» Work request
Find the line containing "Where should I click to: Toggle" in the records below. Copy exactly that line and each one after it, ending at the line containing "The height and width of the screenshot is (617, 1096).", and nothing more.

Excerpts from a dataset:
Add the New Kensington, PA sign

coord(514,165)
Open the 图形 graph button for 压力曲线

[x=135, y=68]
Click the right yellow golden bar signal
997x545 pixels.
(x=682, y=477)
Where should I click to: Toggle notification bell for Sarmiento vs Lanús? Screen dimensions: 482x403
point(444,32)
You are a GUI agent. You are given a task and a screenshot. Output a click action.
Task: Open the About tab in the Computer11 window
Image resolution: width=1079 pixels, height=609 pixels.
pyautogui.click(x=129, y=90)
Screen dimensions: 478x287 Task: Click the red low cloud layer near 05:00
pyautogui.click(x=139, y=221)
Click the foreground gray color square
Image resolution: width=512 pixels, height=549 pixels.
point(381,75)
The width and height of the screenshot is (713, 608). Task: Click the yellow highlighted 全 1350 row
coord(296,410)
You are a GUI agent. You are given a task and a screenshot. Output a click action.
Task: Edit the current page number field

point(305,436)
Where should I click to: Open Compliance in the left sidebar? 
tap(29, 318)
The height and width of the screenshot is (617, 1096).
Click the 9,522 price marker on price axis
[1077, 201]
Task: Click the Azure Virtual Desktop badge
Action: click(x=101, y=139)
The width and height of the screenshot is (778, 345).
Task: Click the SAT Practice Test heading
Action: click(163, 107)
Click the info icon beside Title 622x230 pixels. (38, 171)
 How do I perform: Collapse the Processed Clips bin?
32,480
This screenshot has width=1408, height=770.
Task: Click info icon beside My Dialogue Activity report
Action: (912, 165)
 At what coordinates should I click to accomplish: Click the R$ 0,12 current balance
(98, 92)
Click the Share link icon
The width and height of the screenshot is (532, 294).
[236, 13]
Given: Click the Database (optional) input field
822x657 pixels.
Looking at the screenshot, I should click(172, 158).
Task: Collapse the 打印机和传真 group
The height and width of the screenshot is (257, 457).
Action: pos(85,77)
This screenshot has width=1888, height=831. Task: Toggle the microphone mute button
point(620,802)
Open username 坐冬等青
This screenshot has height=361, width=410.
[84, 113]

» Solution
Where should I click to: Toggle notification bell for Sarmiento vs Lanús? Screen dimensions: 482x403
point(444,32)
You are a GUI agent. You are given a task and a screenshot. Output a click action.
Task: Open the About tab in the Computer11 window
Image resolution: width=1079 pixels, height=609 pixels.
pyautogui.click(x=129, y=90)
Screen dimensions: 478x287 Task: Click the red low cloud layer near 05:00
pyautogui.click(x=139, y=221)
Click the foreground gray color square
Image resolution: width=512 pixels, height=549 pixels.
point(381,75)
The width and height of the screenshot is (713, 608). Task: Click the yellow highlighted 全 1350 row
coord(296,410)
You are a GUI agent. You are given a task and a screenshot. Output a click action.
Task: Edit the current page number field

point(305,436)
Where should I click to: Open Compliance in the left sidebar? 
tap(29, 318)
The height and width of the screenshot is (617, 1096).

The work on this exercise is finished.